[Data excerpts]
:::::
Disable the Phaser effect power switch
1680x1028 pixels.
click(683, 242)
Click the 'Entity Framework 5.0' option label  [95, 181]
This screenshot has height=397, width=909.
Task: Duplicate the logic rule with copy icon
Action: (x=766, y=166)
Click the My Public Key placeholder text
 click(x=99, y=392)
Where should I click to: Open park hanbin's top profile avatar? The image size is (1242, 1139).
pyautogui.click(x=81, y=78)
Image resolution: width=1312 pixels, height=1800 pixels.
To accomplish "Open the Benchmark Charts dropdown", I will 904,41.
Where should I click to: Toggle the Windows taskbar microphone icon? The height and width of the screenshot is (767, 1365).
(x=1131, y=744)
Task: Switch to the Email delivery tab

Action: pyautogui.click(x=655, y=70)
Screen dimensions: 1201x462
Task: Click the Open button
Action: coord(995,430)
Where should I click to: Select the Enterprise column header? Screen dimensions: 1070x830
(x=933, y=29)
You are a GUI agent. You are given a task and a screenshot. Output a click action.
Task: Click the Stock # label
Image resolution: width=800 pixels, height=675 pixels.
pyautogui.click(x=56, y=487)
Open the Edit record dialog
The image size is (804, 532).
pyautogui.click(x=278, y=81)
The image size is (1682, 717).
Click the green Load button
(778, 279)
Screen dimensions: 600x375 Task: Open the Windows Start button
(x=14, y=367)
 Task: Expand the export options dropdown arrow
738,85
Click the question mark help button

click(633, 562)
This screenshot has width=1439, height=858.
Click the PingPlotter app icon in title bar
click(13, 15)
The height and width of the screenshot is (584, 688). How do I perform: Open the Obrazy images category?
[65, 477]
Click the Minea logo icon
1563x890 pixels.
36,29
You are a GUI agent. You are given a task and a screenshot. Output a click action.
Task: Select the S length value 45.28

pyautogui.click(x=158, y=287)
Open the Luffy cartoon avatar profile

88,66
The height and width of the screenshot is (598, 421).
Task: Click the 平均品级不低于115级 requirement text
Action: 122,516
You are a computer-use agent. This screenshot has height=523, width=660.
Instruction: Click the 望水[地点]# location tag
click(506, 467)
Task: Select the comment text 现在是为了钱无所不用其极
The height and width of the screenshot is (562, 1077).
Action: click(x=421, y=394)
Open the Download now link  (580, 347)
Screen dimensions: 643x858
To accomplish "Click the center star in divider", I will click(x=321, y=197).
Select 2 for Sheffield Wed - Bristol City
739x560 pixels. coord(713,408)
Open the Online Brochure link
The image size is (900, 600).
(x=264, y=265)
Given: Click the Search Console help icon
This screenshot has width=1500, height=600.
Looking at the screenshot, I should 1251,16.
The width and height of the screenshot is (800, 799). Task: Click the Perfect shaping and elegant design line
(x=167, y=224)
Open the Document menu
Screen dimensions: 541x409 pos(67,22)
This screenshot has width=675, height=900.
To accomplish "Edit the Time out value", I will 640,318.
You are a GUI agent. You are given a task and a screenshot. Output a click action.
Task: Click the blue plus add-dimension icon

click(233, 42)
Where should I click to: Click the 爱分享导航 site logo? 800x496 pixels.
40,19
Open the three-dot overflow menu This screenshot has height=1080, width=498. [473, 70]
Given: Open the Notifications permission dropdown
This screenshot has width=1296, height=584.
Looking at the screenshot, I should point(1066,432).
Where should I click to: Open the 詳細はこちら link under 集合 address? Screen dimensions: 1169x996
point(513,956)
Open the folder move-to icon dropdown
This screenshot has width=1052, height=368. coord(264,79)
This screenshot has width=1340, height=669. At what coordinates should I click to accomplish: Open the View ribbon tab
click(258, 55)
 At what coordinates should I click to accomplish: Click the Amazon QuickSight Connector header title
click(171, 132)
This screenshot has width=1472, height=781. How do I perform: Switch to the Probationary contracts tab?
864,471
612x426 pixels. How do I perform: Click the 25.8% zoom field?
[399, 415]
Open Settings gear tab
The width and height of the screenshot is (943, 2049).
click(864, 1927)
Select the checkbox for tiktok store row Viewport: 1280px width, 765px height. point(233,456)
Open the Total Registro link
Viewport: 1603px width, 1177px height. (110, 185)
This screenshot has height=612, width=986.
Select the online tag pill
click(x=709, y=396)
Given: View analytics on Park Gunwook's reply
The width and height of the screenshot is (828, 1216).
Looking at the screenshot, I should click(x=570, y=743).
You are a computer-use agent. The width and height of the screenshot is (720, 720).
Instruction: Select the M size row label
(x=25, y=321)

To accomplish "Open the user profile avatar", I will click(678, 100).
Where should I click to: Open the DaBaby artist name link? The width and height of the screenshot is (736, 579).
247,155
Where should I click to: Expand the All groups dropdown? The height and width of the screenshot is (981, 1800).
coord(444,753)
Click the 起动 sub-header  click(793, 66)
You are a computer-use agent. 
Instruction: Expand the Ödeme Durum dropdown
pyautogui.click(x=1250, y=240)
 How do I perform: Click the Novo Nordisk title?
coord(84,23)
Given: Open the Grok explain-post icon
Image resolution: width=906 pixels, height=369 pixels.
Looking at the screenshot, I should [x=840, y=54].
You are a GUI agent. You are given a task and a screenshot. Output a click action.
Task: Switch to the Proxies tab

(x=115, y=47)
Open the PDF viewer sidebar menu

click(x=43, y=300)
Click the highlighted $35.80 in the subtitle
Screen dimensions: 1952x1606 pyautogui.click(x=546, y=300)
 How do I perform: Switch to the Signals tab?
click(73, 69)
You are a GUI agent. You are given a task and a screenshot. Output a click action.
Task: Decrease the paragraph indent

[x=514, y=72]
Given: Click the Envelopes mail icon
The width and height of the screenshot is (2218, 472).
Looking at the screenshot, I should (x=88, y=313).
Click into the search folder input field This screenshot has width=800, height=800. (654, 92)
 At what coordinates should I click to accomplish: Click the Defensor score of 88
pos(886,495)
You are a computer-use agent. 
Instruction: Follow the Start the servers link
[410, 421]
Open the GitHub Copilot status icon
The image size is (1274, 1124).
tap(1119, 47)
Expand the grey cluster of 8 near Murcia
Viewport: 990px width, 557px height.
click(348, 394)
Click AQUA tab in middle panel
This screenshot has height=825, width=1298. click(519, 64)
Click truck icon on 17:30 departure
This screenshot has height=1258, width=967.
:::::
● WHAT YOU WILL DO
Scan the lines above for "Edit", then copy every one that has it.

● OUTPUT BELOW
Open the Edit record dialog
To accomplish "Edit the Time out value", I will 640,318.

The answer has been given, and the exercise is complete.